There is a form of prayer, particularly fostered by the Spiritual Exercises of St. Ignatius, which encourages the exercise of the imagination. Supplicants are encouraged to pray by imagining themselves in the Gospel story. They are invited to step into the story with their minds in order to look, touch, smell, hear, and taste the Gospel. This form of prayer uses the senses to help the seeker be vividly present to the mysteries of faith.
In Advent and through the Feast of Christmas, this form of prayer comes most naturally. History is replete with art that celebrates the annunciation, the incarnation, and the birth of Christ, and feeds the imagination. Almost every church has an Advent festival or a Christmas Nativity pageant where children and adults can physically and with their imaginations enact the story of their faith ‒ a story so beautiful we want to hear, see, touch, and smell it.

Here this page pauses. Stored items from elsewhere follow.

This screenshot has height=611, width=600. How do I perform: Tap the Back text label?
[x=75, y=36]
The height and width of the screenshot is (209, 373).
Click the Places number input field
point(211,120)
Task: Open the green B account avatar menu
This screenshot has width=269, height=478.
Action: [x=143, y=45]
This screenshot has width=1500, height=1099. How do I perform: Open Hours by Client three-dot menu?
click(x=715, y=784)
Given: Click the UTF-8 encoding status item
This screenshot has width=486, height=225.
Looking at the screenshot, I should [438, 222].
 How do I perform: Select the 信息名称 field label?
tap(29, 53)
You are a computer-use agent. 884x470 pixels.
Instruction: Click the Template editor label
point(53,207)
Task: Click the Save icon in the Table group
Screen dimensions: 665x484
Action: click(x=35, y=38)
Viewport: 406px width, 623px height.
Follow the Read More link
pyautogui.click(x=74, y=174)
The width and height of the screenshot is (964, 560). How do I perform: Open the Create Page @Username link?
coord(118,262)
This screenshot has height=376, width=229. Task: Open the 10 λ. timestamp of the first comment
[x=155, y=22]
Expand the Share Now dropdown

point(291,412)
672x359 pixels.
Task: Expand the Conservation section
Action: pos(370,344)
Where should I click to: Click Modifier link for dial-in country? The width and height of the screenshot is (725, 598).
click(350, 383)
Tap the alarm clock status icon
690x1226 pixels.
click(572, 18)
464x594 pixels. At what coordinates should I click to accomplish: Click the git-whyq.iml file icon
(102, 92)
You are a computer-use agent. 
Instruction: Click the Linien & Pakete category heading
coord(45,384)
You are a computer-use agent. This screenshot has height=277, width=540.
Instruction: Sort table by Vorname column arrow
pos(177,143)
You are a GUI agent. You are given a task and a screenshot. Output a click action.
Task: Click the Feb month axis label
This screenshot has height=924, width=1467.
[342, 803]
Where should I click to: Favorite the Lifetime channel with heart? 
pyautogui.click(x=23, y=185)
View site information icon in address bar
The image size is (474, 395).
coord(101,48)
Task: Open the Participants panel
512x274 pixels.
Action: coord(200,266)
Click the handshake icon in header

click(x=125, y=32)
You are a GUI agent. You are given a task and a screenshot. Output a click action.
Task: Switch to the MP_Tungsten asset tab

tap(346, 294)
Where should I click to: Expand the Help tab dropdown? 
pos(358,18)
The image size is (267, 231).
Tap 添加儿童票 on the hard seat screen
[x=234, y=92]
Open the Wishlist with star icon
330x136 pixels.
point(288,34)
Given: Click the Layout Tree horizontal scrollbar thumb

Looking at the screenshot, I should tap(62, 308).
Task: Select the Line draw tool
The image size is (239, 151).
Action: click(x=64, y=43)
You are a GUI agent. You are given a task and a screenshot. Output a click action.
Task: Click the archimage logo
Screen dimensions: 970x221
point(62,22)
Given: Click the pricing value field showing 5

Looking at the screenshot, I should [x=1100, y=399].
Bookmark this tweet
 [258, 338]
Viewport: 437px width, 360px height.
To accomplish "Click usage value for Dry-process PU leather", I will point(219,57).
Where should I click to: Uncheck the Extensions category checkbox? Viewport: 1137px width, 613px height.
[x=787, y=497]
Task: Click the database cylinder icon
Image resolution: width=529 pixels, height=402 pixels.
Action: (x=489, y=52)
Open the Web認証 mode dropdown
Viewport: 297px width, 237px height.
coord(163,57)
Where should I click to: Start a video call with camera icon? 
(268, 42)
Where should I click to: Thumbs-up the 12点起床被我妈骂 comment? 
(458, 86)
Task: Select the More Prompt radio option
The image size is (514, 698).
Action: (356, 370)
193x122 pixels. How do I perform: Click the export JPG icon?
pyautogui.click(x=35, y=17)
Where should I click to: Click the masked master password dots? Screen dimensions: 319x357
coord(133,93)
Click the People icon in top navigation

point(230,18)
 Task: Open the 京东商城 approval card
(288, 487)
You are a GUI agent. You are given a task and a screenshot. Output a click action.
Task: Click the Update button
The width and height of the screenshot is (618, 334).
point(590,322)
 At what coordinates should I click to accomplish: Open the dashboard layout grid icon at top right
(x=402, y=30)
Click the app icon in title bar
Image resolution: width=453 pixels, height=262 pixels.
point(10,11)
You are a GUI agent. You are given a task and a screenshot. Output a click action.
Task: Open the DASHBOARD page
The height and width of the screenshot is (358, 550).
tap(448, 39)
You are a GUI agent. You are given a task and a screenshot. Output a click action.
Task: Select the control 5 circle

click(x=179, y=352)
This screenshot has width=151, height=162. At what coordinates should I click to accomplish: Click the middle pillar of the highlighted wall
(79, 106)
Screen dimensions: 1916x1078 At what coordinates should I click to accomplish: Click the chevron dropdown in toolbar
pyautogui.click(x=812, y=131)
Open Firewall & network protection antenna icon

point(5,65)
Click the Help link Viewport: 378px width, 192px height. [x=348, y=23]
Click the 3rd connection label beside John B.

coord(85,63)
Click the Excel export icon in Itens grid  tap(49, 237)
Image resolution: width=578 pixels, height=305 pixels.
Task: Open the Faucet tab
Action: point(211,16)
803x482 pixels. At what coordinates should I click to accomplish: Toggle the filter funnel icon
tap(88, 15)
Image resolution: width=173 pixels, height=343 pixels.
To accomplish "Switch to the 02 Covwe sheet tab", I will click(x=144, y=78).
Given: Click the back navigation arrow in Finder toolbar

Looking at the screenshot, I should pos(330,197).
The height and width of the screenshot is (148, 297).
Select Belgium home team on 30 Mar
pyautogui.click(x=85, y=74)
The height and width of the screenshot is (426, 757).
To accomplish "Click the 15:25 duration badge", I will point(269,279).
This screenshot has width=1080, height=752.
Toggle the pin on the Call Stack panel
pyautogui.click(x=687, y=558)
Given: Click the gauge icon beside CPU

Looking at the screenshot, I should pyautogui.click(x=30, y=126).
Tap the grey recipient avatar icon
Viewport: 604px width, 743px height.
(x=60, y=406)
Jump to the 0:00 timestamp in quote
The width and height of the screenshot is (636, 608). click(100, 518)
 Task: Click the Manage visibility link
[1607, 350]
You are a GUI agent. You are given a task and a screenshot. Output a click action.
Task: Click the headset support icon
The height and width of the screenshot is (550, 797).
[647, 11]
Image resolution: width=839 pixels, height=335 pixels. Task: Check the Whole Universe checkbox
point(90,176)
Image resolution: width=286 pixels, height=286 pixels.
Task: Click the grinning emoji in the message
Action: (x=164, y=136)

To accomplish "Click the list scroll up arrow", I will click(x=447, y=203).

Imaginative prayer impacts us in ways we don’t even understand and this is Good. The purpose of this form of prayer is to strengthen our capacity to live within the world of the Gospel reality; as the story saturates our senses it saturates our thinking and, therefore, effects our decision-making and our actions in day-to-day life. This is one way we are transformed by the Gospel: through our imagination.
The great Anglican poet John Donne takes our imagination to a place we go more rarely in our Advent and Christmas contemplations. With one great earth-shattering line in his poem cycle La Corona, Donne takes us into the womb of Mary and makes us linger there in awe. Imaginative exercise may be helpful to deepen our prayers as we follow Donne and contemplate the mystery he articulates in hopes of exercising our capacity to think about being human made in the image of God.
Here is Donne’s great line: “Immensity cloistered in thy dear womb.”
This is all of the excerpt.